William H. Grier (1926-2015)

William H. Grier, ca. 1968
Courtesy Smithsonian Institute (SIA2008-2103)

William H. Grier was a psychiatrist who published the groundbreaking book, Black Rage, along with fellow psychiatrist Price M. Cobbs in 1968. Published in the aftermath of the assassination of Rev. Dr. Martin Luther King, Jr. and subsequent outburst of race riots, the book sought to explain the cause of black anger as the psychological consequence of racism and white oppression. Because of its timely publication and its then-novel idea of analyzing the “Negro Problem” not by treating African Americans as an undifferentiated mass but through psychoanalysis, the book received critical acclaim. It became a public phenomenon and lead to an ABC TV special in 1969 titled “To Be Black.”

Grier was born in Birmingham, Alabama in 1926 as the only son of a postal worker. When William was 12, his father lost his post office job due to racial discrimination. As a result, the family moved in with relatives in Detroit, Michigan. Grier enrolled at Howard University in Washington, D.C. at the age of 16 and received his M.D. at the University of Michigan in 1948 when he was 26.

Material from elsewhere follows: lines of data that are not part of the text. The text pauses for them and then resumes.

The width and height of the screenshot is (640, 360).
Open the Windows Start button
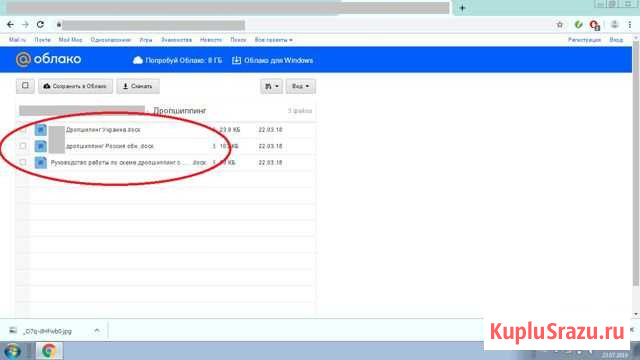point(12,351)
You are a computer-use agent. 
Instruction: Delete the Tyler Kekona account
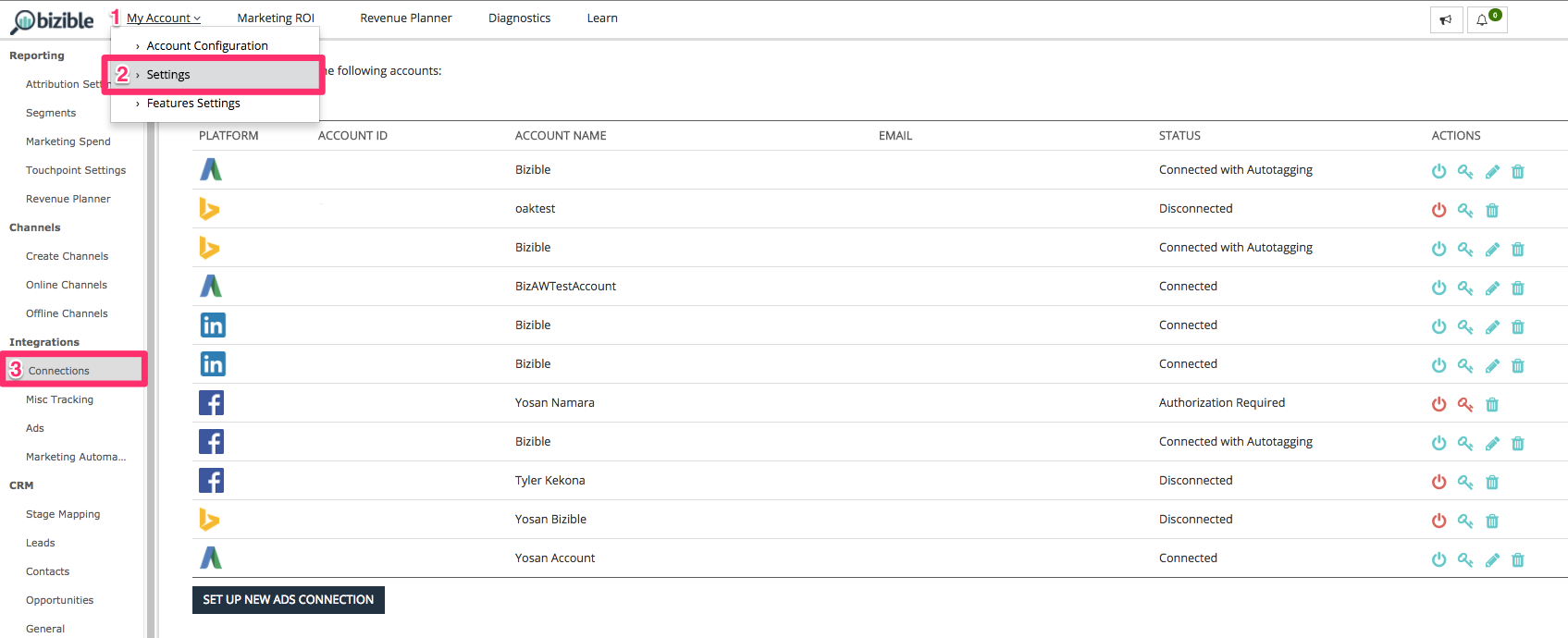coord(1492,482)
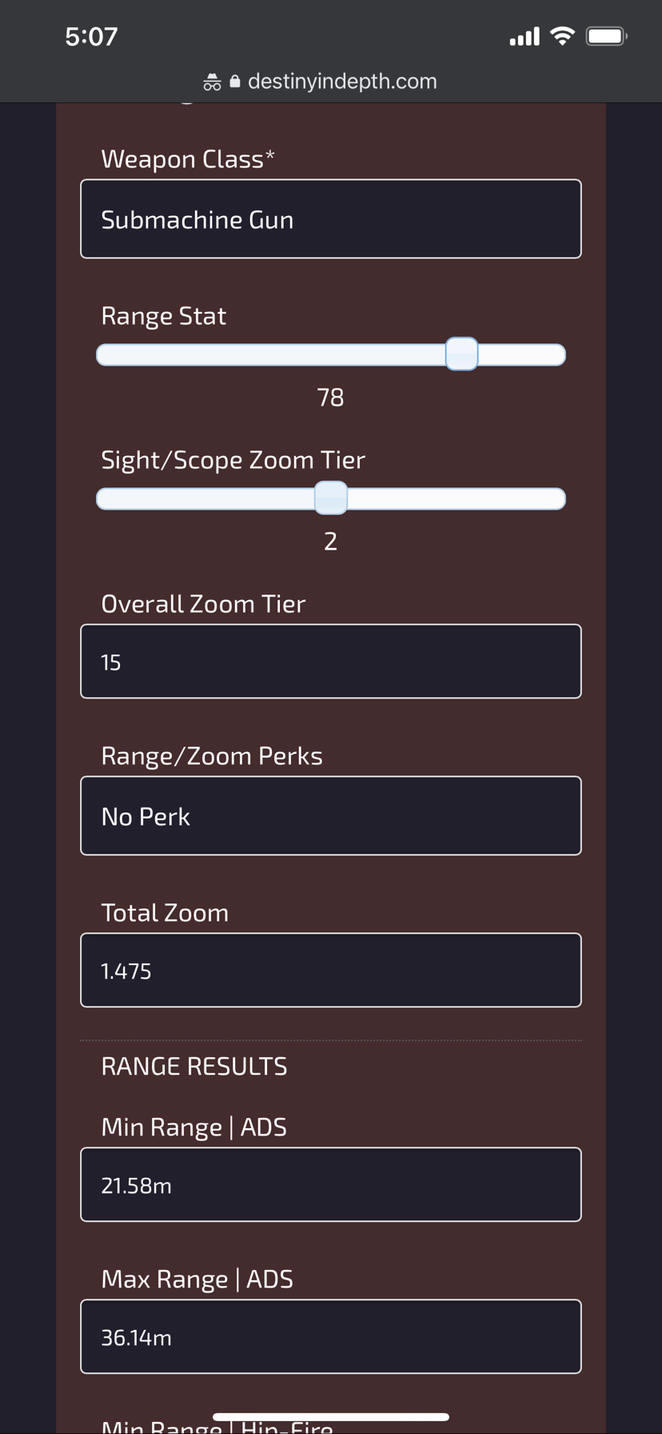Click the right end of Range Stat track
Screen dimensions: 662x1434
click(556, 355)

Dr. Grier served in the Korean War, rising to the rank of captain but contracted polio, which left him with a permanent limp. After a brief stint back in Michigan running his own practice, Grier was hired in the mid-1960s to run San Francisco, California’s Child Psychiatric Clinic, where he met Dr. Cobbs. As the only two black psychiatrists in the city at the time, they two formed a bond and created a clinic together. Noticing in their black patients a self-image, family structure, and worldview distorted by the weight of white oppression, Grier and Cobbs set out to conduct a study of the black experience, which was eventually published as Black Rage, a landmark book that transformed the national conversation on race and validated psychotherapy in the black community.

As Cobbs described in his 2006 memoir, Grier “understood clearly the psychological burden of a people who had been pushed to the outside, forced to stay there, and given very little room for moving from that exiled state of being.” He worked to describe the “exposed nerves, violently suppressed anger, teeth-grinding frustration, and outrage on the part of black people from every level of society.” Though Black Rage received mostly positive reviews, there was criticism about the lack of documentation and citation in the book, to which Grier and Cobbs responded that it was a deliberate effort in order to involve the reader, noting that “no social revolution is brought about by footnotes.”

The two teamed up once more in 1971 to publish The Jesus Bag, an examination of the relationship between African Americans and Christianity. The book was not a commercial success, but Grier maintained for the rest of his life an intense interest in race relations.

William H. Grier passed away in hospice care in Carlsbad, California at age 89 in 2015. He is survived by several children including comedian David Alan Grier of “In Living Color” fame.